Domestic spying details revealed
The Washington Post ran a story yesterday that revealed more interesting information about the administration's massive spying domestic spying efforts. The story: after the Justice Department ruled the program illegal in 2004, the White House sent Andrew Card and Alberto Gonzales over to the hospital to strong-arm John Ashcroft into reversing the decision.
I've been intensely interested in this issue for some time, and it is, after all, the main theme in my new book. What it says about the Bush White House is disturbing and is yet another indication that the President and his staff have little or no respect for the law.

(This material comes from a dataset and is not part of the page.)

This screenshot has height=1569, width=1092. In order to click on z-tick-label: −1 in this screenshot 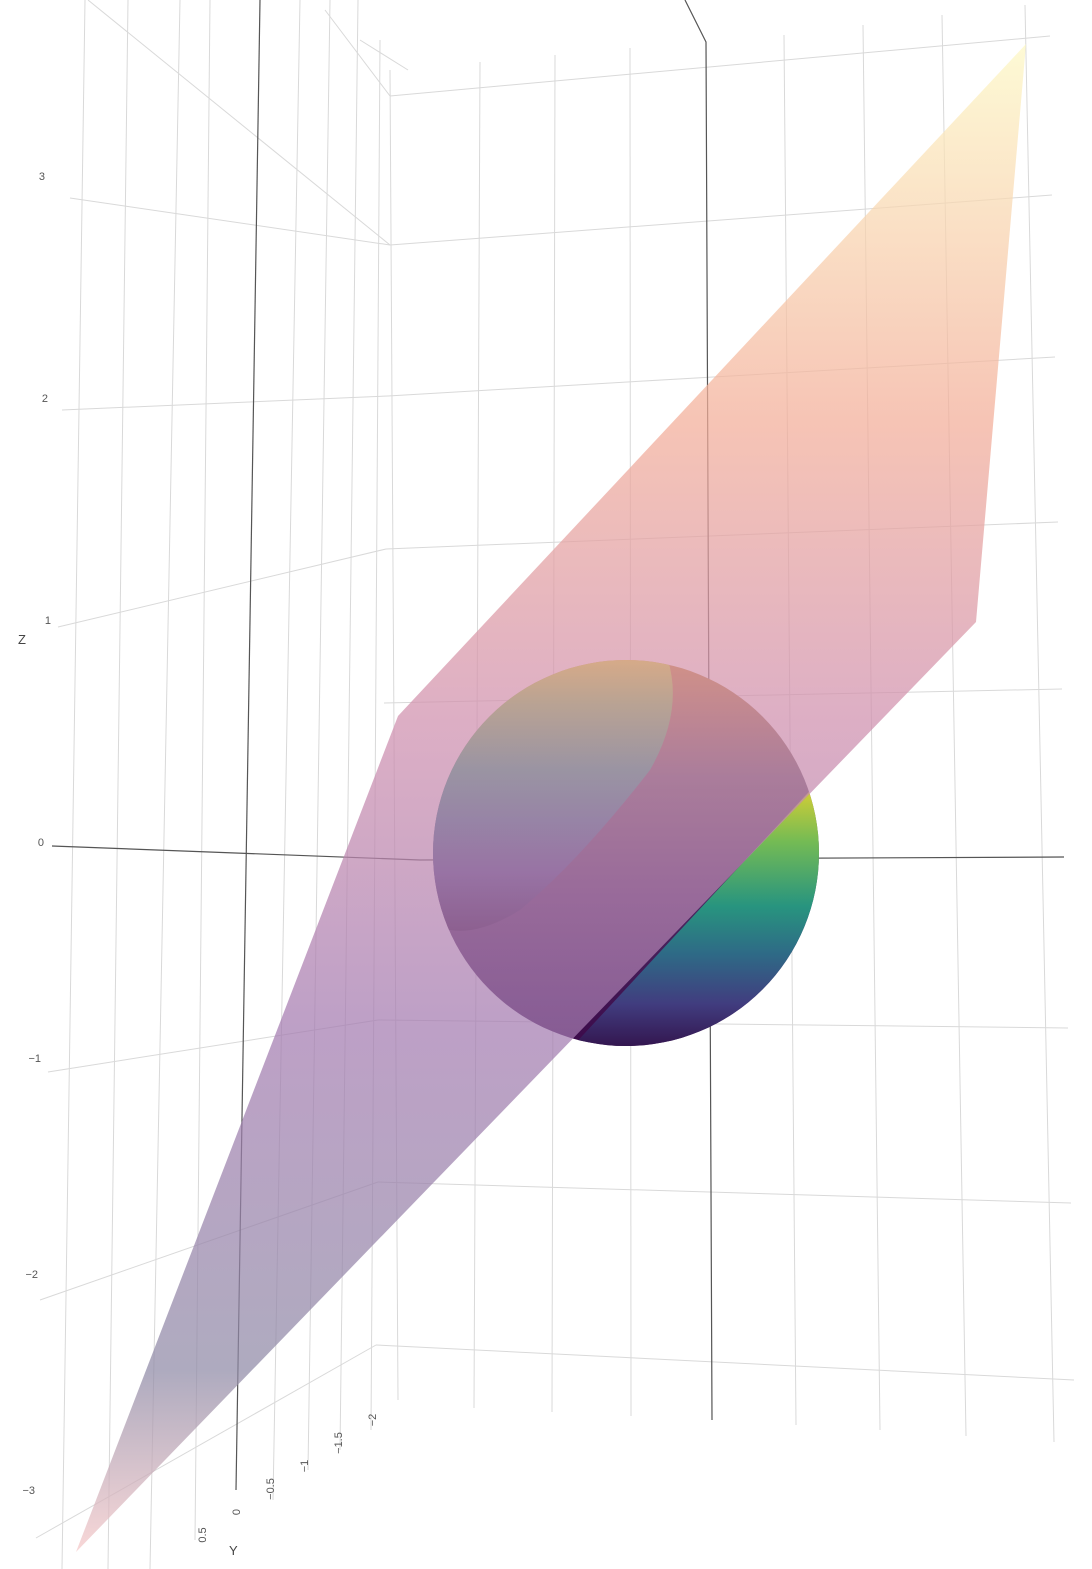, I will do `click(34, 1059)`.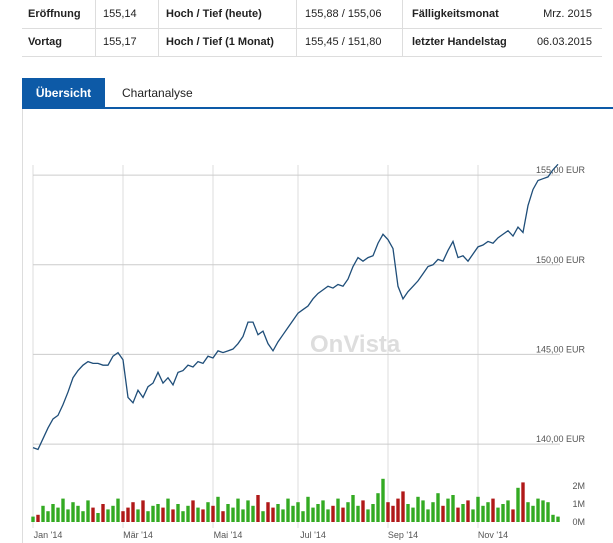 The height and width of the screenshot is (543, 613). I want to click on tab-underline, so click(318, 108). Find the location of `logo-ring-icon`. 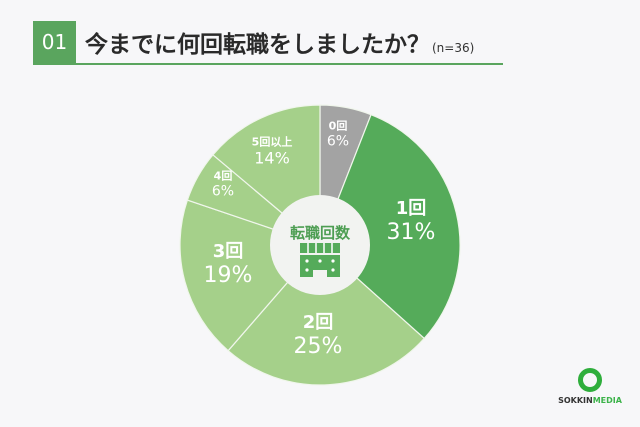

Whether the topic is torture, domestic spying, or the mundane incidents such as VA executives awarding themselves massive bonuses while hundreds of thousands of disability claims are backlogged in the system, this administration is as broken as any we've seen in recent decades.
Tom Ricks's inbox, also in the Post, reveals this interesting exchange between General Barry McCaffrey (my old division commander in the Gulf War) and Lawrence Di Rita, former Secretary of Defense Donald Rumsfeld's chief spokesman. I've never been a huge fan of McCaffrey, but I have to admit, in recent years he's been growing on me, primarily because of his outspokenness when it comes to how the war has been managed. He doesn't pull any punches, and unlike a lot of the more critical generals out there (Anthony Zinni excepted), he does not appear to be pushing a political agenda.